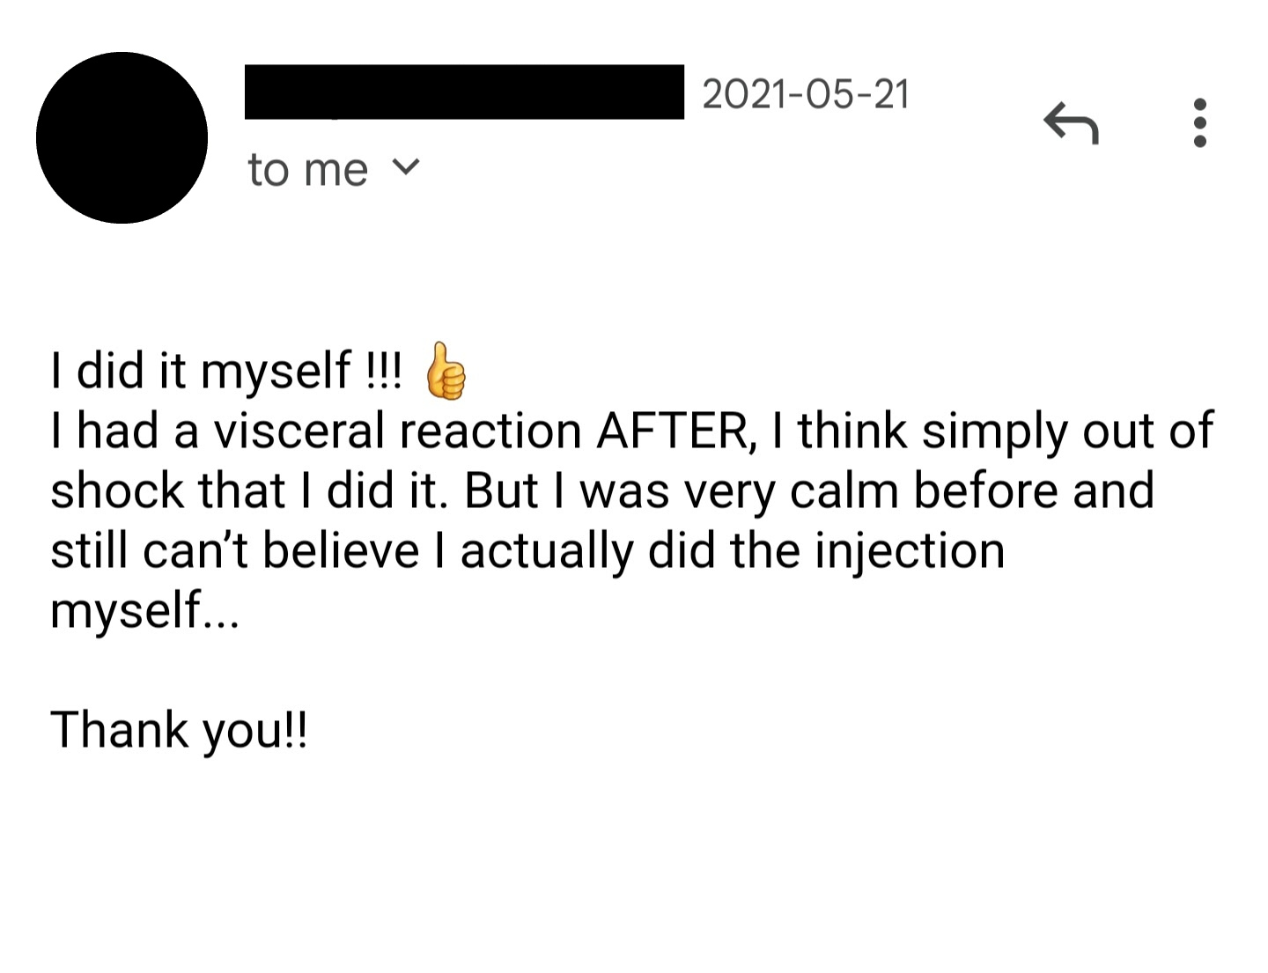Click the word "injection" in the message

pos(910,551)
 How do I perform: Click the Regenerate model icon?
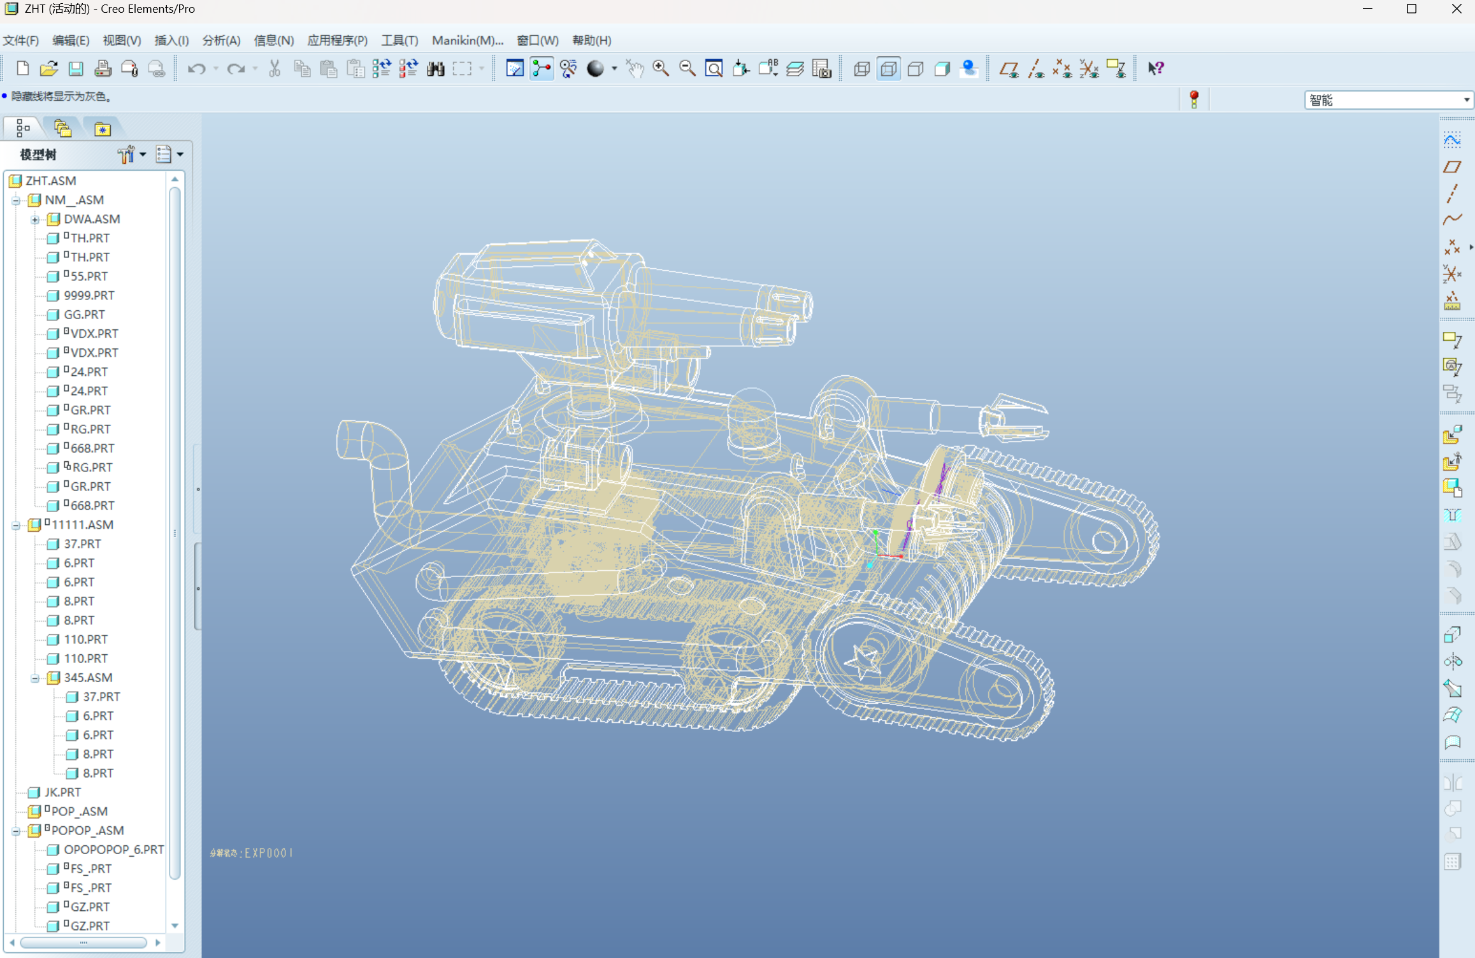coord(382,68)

* * *

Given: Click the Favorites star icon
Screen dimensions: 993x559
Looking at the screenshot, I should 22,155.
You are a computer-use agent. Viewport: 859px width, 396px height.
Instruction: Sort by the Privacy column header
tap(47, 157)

— WHAT YOU WILL DO —
List everything in the listing above as a numbered list, from the line containing "Click the word" down to the line containing "coord(382,68)", both included. Skip blank lines and leave out the pictures.

— FINAL ANSWER —
1. Click the word "injection" in the message
2. pos(910,551)
3.  How do I perform: Click the Regenerate model icon?
4. coord(382,68)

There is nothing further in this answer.